Could you pull out, word for word, the records from the line containing "I will 37,234." through the end of the records, both ends included?

-*-*-

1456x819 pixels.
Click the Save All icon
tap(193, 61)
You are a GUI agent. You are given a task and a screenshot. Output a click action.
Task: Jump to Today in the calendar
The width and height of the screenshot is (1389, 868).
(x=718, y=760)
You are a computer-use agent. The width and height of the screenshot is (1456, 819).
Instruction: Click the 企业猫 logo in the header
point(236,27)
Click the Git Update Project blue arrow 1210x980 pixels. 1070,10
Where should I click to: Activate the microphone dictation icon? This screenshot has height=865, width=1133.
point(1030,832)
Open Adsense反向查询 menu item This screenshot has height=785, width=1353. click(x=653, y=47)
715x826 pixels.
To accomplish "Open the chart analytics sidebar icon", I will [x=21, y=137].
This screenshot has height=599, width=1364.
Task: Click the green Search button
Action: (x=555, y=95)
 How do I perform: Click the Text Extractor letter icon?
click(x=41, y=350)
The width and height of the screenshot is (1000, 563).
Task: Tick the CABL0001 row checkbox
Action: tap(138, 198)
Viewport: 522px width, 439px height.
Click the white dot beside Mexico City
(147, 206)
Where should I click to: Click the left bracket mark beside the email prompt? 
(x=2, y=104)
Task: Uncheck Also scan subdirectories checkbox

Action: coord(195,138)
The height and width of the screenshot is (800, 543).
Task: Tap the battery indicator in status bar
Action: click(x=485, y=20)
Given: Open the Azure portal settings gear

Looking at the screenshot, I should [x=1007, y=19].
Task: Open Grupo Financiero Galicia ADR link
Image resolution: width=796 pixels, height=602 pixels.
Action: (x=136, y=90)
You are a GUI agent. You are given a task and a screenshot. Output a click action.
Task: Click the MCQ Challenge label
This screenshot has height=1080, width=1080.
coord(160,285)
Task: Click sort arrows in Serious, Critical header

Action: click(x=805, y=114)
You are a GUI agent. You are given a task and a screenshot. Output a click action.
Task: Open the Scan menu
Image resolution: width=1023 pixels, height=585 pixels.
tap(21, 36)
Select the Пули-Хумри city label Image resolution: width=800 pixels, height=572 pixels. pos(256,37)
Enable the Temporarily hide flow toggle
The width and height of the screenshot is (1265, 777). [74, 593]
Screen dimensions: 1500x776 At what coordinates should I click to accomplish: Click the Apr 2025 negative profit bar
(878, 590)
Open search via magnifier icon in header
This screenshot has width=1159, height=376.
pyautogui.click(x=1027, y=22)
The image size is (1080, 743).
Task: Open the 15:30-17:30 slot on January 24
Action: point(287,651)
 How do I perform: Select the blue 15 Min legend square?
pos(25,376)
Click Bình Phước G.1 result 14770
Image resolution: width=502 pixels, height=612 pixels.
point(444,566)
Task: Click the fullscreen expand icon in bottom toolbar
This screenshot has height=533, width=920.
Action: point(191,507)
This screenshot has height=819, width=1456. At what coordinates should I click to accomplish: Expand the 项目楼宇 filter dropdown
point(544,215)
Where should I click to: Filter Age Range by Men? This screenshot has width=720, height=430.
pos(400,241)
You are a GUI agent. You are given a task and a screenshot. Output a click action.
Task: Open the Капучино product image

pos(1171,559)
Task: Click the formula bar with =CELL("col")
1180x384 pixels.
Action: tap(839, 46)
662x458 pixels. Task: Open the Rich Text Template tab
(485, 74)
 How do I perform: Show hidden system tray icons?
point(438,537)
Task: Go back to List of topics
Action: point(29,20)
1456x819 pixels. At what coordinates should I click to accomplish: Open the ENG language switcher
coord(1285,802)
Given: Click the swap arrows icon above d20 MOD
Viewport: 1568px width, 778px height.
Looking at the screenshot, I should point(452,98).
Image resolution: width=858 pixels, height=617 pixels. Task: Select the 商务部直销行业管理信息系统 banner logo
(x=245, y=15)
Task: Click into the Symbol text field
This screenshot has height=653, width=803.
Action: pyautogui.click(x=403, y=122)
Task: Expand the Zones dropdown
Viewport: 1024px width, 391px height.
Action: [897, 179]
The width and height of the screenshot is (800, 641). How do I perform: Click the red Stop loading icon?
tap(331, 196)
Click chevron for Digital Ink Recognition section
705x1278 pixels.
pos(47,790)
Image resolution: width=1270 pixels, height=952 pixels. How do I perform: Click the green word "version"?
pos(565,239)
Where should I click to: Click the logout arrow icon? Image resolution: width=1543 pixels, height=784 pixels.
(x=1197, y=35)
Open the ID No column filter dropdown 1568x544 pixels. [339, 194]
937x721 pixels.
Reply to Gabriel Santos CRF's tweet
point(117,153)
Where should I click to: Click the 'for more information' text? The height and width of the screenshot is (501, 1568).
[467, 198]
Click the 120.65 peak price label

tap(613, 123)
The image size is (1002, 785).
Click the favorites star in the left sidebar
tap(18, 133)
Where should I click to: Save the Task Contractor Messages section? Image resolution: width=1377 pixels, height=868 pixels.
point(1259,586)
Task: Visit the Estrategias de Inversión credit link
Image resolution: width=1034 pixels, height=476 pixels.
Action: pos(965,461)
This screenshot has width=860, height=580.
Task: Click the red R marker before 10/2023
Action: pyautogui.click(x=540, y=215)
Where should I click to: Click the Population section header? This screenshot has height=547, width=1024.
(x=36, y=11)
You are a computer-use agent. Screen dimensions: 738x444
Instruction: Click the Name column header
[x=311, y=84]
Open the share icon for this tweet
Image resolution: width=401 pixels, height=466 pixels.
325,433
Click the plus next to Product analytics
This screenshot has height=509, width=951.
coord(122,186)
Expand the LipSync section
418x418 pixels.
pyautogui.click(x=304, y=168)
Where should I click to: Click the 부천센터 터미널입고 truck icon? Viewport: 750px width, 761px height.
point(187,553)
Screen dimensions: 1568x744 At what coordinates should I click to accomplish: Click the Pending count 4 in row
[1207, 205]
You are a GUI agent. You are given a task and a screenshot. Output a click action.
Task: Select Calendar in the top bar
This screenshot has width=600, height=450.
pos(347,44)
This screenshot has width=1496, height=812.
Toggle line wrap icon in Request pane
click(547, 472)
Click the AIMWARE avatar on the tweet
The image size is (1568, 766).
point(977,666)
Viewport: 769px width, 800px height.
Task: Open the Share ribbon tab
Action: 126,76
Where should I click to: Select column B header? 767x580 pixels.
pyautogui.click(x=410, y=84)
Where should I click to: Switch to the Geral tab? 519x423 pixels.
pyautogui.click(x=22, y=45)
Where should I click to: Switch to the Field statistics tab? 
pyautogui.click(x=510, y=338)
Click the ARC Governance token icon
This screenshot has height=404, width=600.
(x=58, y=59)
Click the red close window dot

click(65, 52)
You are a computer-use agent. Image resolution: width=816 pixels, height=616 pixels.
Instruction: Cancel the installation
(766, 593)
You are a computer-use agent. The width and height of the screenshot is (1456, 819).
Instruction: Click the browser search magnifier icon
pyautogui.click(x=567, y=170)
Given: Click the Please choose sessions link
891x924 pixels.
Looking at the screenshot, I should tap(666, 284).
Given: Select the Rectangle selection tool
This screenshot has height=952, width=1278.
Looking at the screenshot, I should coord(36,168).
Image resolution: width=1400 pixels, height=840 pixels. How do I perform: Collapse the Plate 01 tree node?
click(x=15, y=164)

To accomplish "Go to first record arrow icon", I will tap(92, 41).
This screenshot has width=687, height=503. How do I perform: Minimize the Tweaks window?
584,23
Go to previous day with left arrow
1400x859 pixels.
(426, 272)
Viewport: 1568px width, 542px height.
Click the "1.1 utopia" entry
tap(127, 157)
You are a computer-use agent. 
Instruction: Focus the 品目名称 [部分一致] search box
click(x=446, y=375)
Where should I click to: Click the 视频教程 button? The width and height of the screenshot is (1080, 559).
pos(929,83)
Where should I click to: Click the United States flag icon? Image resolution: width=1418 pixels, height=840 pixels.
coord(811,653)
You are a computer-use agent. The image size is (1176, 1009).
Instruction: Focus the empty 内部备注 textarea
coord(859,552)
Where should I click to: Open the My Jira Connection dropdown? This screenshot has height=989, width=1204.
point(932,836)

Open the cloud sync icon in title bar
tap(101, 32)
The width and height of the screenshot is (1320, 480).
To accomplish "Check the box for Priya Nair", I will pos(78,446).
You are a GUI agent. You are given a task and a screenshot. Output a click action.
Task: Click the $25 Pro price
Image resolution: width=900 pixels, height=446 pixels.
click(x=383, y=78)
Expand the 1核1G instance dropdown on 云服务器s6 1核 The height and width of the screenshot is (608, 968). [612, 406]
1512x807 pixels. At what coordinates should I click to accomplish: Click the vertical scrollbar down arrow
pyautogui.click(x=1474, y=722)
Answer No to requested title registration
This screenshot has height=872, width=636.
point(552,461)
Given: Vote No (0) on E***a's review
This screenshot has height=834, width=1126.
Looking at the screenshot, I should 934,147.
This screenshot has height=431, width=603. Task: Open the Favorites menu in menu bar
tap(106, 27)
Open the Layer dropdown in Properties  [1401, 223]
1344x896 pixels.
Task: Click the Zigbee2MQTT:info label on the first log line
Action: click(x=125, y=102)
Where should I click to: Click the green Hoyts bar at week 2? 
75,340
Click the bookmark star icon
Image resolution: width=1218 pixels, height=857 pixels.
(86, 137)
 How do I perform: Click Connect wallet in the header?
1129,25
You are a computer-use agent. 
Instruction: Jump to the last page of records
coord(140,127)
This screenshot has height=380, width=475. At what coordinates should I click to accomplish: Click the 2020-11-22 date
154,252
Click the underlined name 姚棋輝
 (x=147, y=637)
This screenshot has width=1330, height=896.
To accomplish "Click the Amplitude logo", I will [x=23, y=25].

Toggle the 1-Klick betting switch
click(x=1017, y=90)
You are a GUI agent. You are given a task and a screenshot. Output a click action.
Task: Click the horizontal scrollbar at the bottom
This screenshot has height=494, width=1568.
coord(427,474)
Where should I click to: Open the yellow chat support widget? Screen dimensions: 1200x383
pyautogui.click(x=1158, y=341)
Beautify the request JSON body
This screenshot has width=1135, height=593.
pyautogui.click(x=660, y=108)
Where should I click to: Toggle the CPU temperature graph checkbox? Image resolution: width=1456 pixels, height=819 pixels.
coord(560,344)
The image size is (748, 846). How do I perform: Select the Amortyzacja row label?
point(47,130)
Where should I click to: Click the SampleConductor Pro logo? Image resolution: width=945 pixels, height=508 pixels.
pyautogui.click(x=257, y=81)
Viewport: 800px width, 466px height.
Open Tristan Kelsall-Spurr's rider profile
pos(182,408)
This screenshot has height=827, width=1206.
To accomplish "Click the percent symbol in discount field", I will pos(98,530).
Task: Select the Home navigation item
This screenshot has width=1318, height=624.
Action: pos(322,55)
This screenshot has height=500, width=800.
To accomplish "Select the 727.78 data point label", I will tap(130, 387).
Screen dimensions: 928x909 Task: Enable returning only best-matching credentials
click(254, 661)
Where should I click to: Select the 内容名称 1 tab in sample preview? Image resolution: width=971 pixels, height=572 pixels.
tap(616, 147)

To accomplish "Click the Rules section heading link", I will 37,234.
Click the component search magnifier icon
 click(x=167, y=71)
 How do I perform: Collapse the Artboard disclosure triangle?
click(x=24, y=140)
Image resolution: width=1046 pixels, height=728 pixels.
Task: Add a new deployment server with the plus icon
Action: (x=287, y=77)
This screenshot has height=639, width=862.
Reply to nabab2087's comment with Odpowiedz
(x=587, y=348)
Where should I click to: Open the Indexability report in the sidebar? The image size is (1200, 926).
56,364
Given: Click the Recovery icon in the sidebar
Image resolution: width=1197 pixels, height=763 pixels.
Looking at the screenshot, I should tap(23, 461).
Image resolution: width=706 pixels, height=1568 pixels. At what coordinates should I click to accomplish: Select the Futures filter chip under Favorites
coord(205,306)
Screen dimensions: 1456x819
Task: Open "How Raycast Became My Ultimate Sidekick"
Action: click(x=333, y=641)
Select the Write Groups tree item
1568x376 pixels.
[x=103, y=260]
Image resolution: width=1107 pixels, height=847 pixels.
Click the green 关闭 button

-*-*-

COMPLETE ANSWER ::
To accomplish "Click the Rules section heading link", I will 37,234.
Click the component search magnifier icon
 click(x=167, y=71)
 How do I perform: Collapse the Artboard disclosure triangle?
click(x=24, y=140)
Image resolution: width=1046 pixels, height=728 pixels.
Task: Add a new deployment server with the plus icon
Action: (x=287, y=77)
This screenshot has height=639, width=862.
Reply to nabab2087's comment with Odpowiedz
(x=587, y=348)
Where should I click to: Open the Indexability report in the sidebar? The image size is (1200, 926).
56,364
Given: Click the Recovery icon in the sidebar
Image resolution: width=1197 pixels, height=763 pixels.
Looking at the screenshot, I should tap(23, 461).
Image resolution: width=706 pixels, height=1568 pixels. At what coordinates should I click to accomplish: Select the Futures filter chip under Favorites
coord(205,306)
Screen dimensions: 1456x819
Task: Open "How Raycast Became My Ultimate Sidekick"
Action: click(x=333, y=641)
Select the Write Groups tree item
1568x376 pixels.
[x=103, y=260]
Image resolution: width=1107 pixels, height=847 pixels.
Click the green 关闭 button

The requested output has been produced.